Lo stesso potrebbe accadere in Italia, dove all’annunciato progetto governativo il sindacato, tornato unito dopo lunghe divisioni, ha risposto con uno sciopero generale. Solitamente lo sciopero degli scioperi è l’ultima spiaggia dopo trattative estenuanti andate a vuoto. Questa volta è una specie di guerra preventiva, comunque e a prescindere, perché come ha ribadito un insolitamente irremovibile Pezzotta, le pensioni non si toccano, non c’è motivo perché si tocchino. E invece tutte le stime che circolano in Europa dicono l’esatto contrario. In questo numero di Ideazione.com abbiamo voluto offrire al lettore un'ampia analisi del dibattito in Italia e in Europa, rafforzandola con materiale di approfondimento recuperato dai libri e dagli articoli che Ideazione ha pubblicato nel corso di questi ultimi anni sulla rivista bimestrale o sui Quaderni della Fondazione. Una riforma troppo importante per essere lasciata solo all'interpretazione corporative del sindacato italiano o a quella demagogica della sinistra d’opposizione, mentre il futuro candidato premier dell’Ulivo, da Bruxelles, vive con qualche imbarazzo il rifiuto del progetto governativo da parte della sua  coalizione futura e passata.

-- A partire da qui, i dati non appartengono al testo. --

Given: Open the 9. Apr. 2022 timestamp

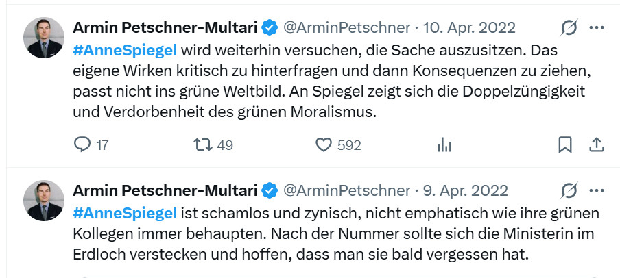Looking at the screenshot, I should click(464, 190).
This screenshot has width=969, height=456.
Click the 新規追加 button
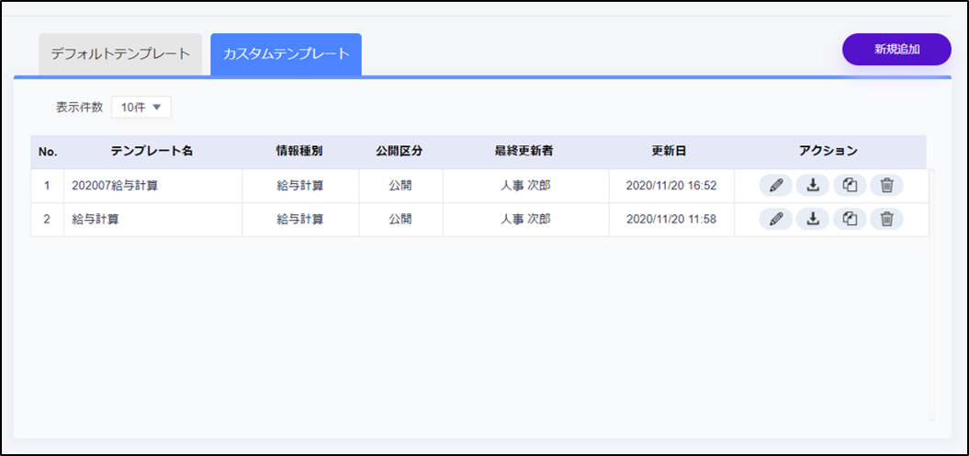pyautogui.click(x=896, y=50)
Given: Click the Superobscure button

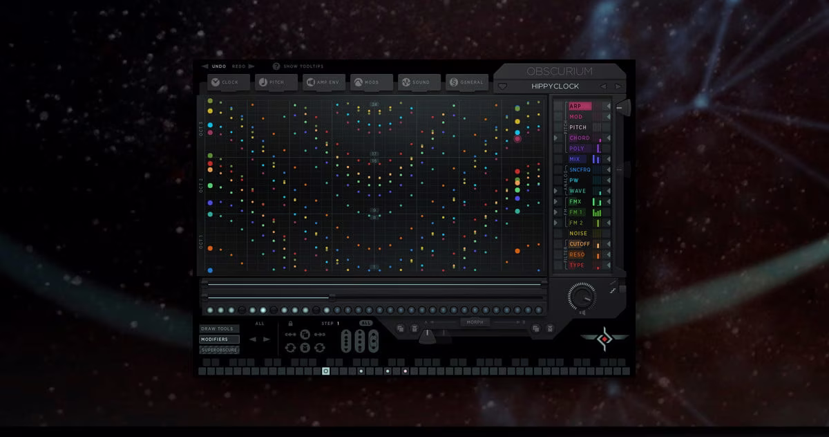Looking at the screenshot, I should click(220, 349).
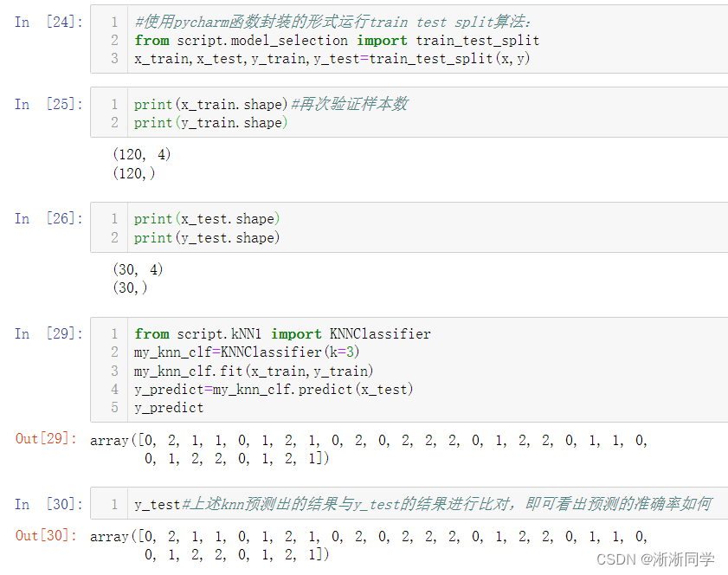728x575 pixels.
Task: Select the In [29] cell prompt
Action: coord(48,333)
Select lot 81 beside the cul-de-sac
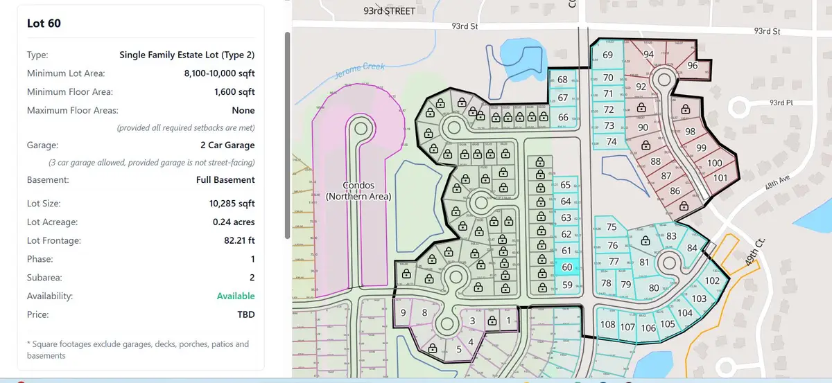This screenshot has height=383, width=832. pyautogui.click(x=644, y=262)
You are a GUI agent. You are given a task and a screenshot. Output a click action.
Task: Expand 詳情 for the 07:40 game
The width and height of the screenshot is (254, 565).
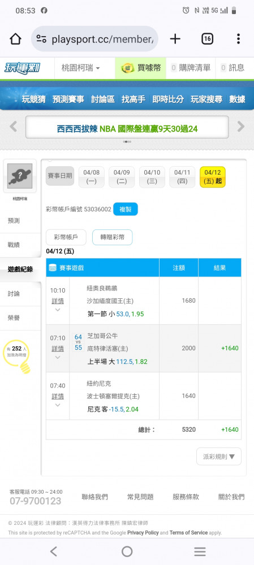pos(57,396)
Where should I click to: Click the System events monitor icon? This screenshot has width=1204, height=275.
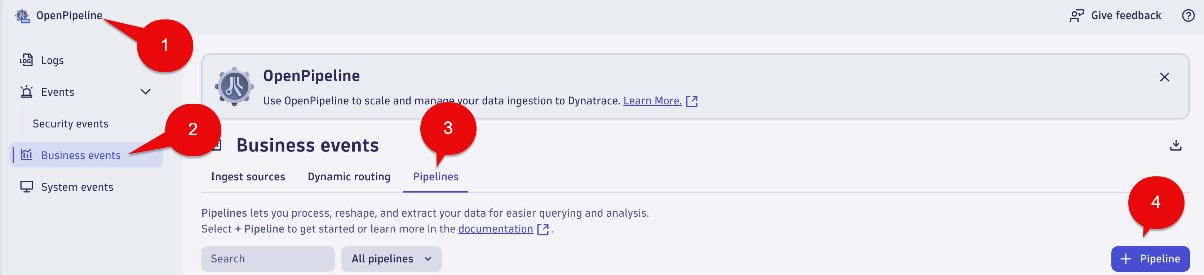click(x=27, y=187)
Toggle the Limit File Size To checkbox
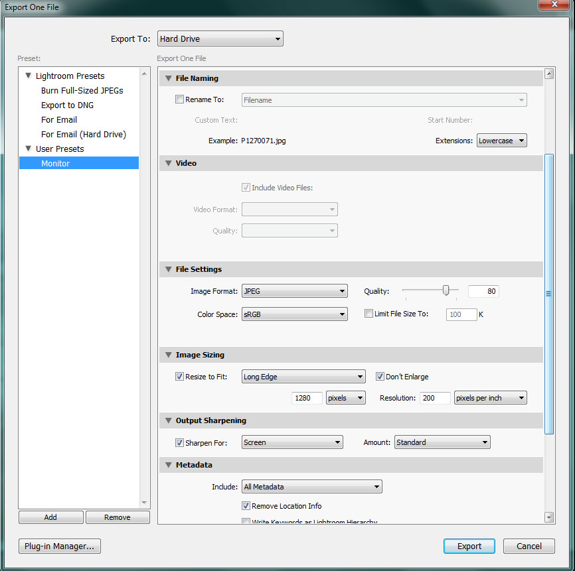Screen dimensions: 575x571 coord(369,314)
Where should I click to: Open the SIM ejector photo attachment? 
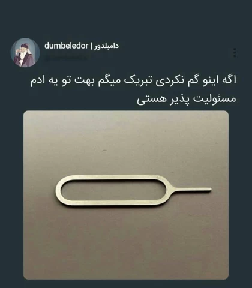click(126, 195)
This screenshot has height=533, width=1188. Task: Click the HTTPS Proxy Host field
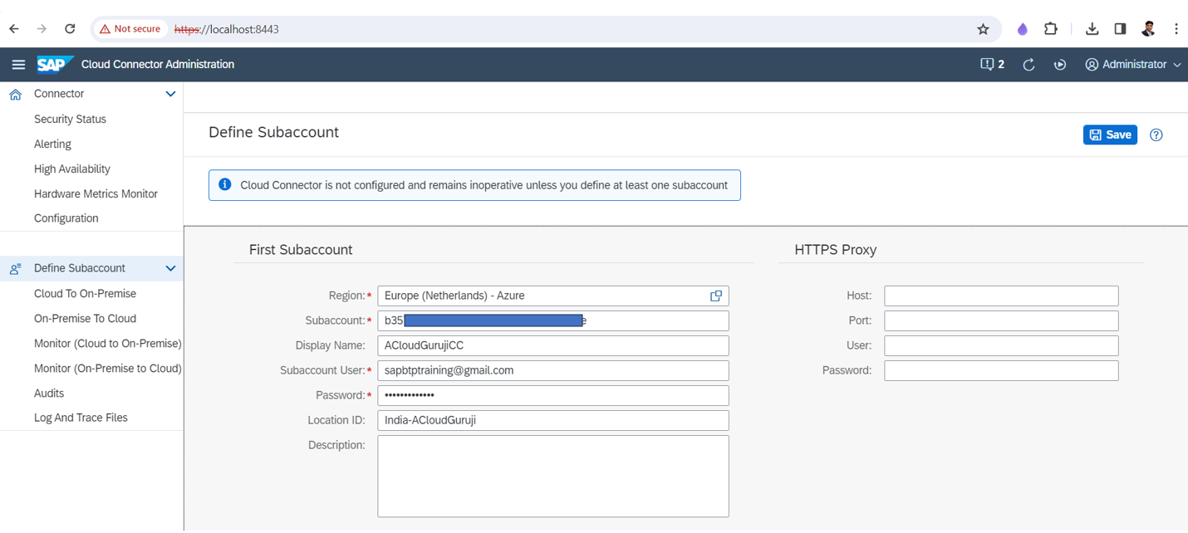(1000, 296)
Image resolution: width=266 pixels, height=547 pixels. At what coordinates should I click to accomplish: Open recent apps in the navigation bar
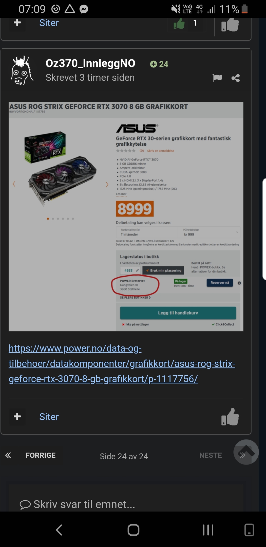click(x=208, y=530)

Berlusconi deve andare avanti, come ha fatto Raffarin, come stanno facendo gli altri leader europei, a partire dal socialdemocratico Schröder. Sarà sulla capacità riformatrice complessiva del governo che gli elettori misureranno il proprio consenso alle prossime elezioni. Una battuta d’arresto, su un pilastro così importante per la riforma del nostro stato assistenziale, potrebbe al contrario risultare fatale. I sondaggi, quelli veri, quelli che misurano il gradimento di fondo e non l’umore contingente di un elettorato, vanno letti alla fine, un mese prima del voto. E l’elettorato del Polo oggi lamenta una carenza di azione innovativa da parte del governo. E’ un elettorato che non riempie le piazze e trova scarsa rappresentatività sulla scena mediatico-giornalistica: ma è capace di farsi sentire al momento del voto, magari disertando le urne come è avvenuto nelle recenti amministrative. E’ a questo mondo che Berlusconi deve delle risposte. I sindacati, la sinistra, hanno orecchie da mercante e non vogliono sentire.